WHAT THE TASK ASKS: Reproduce the records that follow exactly as they are written.

MATERIAL SHOWN:
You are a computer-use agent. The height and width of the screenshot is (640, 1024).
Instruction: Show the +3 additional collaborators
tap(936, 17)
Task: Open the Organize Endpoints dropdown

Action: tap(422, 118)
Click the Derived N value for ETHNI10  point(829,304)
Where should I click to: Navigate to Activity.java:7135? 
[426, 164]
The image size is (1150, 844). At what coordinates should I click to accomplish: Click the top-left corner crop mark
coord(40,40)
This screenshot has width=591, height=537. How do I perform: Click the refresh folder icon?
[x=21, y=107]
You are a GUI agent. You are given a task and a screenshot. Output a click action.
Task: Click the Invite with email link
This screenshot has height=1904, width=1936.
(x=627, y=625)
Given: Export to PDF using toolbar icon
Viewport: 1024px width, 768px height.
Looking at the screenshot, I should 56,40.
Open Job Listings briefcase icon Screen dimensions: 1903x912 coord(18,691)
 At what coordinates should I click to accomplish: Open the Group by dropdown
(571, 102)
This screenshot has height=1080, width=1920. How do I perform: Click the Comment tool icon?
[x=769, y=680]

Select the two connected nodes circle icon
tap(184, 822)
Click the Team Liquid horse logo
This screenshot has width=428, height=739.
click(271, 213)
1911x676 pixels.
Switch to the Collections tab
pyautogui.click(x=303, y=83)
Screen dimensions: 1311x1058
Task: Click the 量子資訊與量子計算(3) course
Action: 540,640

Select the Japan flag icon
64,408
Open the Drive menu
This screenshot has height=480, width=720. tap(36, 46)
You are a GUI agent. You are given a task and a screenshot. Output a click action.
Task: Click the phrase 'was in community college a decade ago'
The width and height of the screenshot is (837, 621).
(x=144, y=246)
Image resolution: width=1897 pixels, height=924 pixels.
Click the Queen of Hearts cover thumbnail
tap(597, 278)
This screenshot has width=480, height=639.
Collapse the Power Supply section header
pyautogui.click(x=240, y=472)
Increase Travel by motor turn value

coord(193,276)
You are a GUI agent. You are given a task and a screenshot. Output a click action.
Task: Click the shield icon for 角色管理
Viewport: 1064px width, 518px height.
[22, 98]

EXERCISE SOLUTION:
You are a computer-use agent. The height and width of the screenshot is (640, 1024).
Instruction: Show the +3 additional collaborators
tap(936, 17)
Task: Open the Organize Endpoints dropdown

Action: tap(422, 118)
Click the Derived N value for ETHNI10  point(829,304)
Where should I click to: Navigate to Activity.java:7135? 
[426, 164]
The image size is (1150, 844). At what coordinates should I click to accomplish: Click the top-left corner crop mark
coord(40,40)
This screenshot has width=591, height=537. How do I perform: Click the refresh folder icon?
[x=21, y=107]
You are a GUI agent. You are given a task and a screenshot. Output a click action.
Task: Click the Invite with email link
This screenshot has height=1904, width=1936.
(x=627, y=625)
Given: Export to PDF using toolbar icon
Viewport: 1024px width, 768px height.
Looking at the screenshot, I should 56,40.
Open Job Listings briefcase icon Screen dimensions: 1903x912 coord(18,691)
 At what coordinates should I click to accomplish: Open the Group by dropdown
(571, 102)
This screenshot has height=1080, width=1920. How do I perform: Click the Comment tool icon?
[x=769, y=680]

Select the two connected nodes circle icon
tap(184, 822)
Click the Team Liquid horse logo
This screenshot has width=428, height=739.
click(271, 213)
1911x676 pixels.
Switch to the Collections tab
pyautogui.click(x=303, y=83)
Screen dimensions: 1311x1058
Task: Click the 量子資訊與量子計算(3) course
Action: 540,640

Select the Japan flag icon
64,408
Open the Drive menu
This screenshot has height=480, width=720. tap(36, 46)
You are a GUI agent. You are given a task and a screenshot. Output a click action.
Task: Click the phrase 'was in community college a decade ago'
The width and height of the screenshot is (837, 621).
(x=144, y=246)
Image resolution: width=1897 pixels, height=924 pixels.
Click the Queen of Hearts cover thumbnail
tap(597, 278)
This screenshot has width=480, height=639.
Collapse the Power Supply section header
pyautogui.click(x=240, y=472)
Increase Travel by motor turn value

coord(193,276)
You are a GUI agent. You are given a task and a screenshot. Output a click action.
Task: Click the shield icon for 角色管理
Viewport: 1064px width, 518px height.
[22, 98]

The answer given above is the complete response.